Write down each of the records again, exactly and in full.

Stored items
..........

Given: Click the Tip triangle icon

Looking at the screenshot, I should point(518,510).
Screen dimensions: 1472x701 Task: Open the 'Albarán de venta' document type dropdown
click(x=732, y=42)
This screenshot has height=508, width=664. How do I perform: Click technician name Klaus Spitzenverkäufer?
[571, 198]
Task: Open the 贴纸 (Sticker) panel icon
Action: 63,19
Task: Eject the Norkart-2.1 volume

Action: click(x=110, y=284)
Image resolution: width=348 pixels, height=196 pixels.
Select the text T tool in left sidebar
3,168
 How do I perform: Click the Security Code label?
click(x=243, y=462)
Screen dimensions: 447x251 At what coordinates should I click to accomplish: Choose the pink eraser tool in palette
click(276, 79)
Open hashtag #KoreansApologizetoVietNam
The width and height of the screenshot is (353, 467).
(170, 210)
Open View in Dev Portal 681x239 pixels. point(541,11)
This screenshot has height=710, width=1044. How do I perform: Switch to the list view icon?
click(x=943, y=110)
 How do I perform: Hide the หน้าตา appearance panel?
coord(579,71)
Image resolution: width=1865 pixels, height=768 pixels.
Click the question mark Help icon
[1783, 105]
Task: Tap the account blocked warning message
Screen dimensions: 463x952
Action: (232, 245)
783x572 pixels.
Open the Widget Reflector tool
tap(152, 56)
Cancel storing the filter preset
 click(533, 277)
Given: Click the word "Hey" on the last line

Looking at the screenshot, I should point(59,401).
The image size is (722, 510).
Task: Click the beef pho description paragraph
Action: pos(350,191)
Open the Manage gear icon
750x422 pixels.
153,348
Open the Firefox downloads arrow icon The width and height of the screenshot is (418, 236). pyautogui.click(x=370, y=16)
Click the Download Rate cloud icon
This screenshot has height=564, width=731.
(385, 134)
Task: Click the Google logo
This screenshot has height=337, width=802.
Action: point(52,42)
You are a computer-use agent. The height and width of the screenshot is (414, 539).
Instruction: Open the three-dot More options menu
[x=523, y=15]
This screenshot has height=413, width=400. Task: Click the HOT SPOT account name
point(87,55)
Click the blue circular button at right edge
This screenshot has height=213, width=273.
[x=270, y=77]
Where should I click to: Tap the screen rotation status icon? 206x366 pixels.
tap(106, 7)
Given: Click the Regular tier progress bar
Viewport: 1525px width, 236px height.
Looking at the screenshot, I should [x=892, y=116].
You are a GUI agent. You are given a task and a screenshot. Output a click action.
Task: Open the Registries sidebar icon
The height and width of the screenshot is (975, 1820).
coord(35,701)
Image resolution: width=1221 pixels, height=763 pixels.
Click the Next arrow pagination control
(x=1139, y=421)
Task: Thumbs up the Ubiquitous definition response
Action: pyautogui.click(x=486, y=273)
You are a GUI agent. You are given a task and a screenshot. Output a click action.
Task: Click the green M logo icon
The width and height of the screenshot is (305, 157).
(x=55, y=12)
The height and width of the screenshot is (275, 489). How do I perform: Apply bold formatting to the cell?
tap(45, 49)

..........

● Exercise response:
Given: Click the Tip triangle icon

Looking at the screenshot, I should point(518,510).
Screen dimensions: 1472x701 Task: Open the 'Albarán de venta' document type dropdown
click(x=732, y=42)
This screenshot has height=508, width=664. How do I perform: Click technician name Klaus Spitzenverkäufer?
[571, 198]
Task: Open the 贴纸 (Sticker) panel icon
Action: 63,19
Task: Eject the Norkart-2.1 volume

Action: click(x=110, y=284)
Image resolution: width=348 pixels, height=196 pixels.
Select the text T tool in left sidebar
3,168
 How do I perform: Click the Security Code label?
click(x=243, y=462)
Screen dimensions: 447x251 At what coordinates should I click to accomplish: Choose the pink eraser tool in palette
click(276, 79)
Open hashtag #KoreansApologizetoVietNam
The width and height of the screenshot is (353, 467).
(170, 210)
Open View in Dev Portal 681x239 pixels. point(541,11)
This screenshot has height=710, width=1044. How do I perform: Switch to the list view icon?
click(x=943, y=110)
 How do I perform: Hide the หน้าตา appearance panel?
coord(579,71)
Image resolution: width=1865 pixels, height=768 pixels.
Click the question mark Help icon
[1783, 105]
Task: Tap the account blocked warning message
Screen dimensions: 463x952
Action: (232, 245)
783x572 pixels.
Open the Widget Reflector tool
tap(152, 56)
Cancel storing the filter preset
 click(533, 277)
Given: Click the word "Hey" on the last line

Looking at the screenshot, I should point(59,401).
The image size is (722, 510).
Task: Click the beef pho description paragraph
Action: pos(350,191)
Open the Manage gear icon
750x422 pixels.
153,348
Open the Firefox downloads arrow icon The width and height of the screenshot is (418, 236). pyautogui.click(x=370, y=16)
Click the Download Rate cloud icon
This screenshot has height=564, width=731.
(385, 134)
Task: Click the Google logo
This screenshot has height=337, width=802.
Action: point(52,42)
You are a computer-use agent. The height and width of the screenshot is (414, 539).
Instruction: Open the three-dot More options menu
[x=523, y=15]
This screenshot has height=413, width=400. Task: Click the HOT SPOT account name
point(87,55)
Click the blue circular button at right edge
This screenshot has height=213, width=273.
[x=270, y=77]
Where should I click to: Tap the screen rotation status icon? 206x366 pixels.
tap(106, 7)
Given: Click the Regular tier progress bar
Viewport: 1525px width, 236px height.
Looking at the screenshot, I should [x=892, y=116].
You are a GUI agent. You are given a task and a screenshot. Output a click action.
Task: Open the Registries sidebar icon
The height and width of the screenshot is (975, 1820).
coord(35,701)
Image resolution: width=1221 pixels, height=763 pixels.
Click the Next arrow pagination control
(x=1139, y=421)
Task: Thumbs up the Ubiquitous definition response
Action: pyautogui.click(x=486, y=273)
You are a GUI agent. You are given a task and a screenshot. Output a click action.
Task: Click the green M logo icon
The width and height of the screenshot is (305, 157).
(x=55, y=12)
The height and width of the screenshot is (275, 489). How do I perform: Apply bold formatting to the cell?
tap(45, 49)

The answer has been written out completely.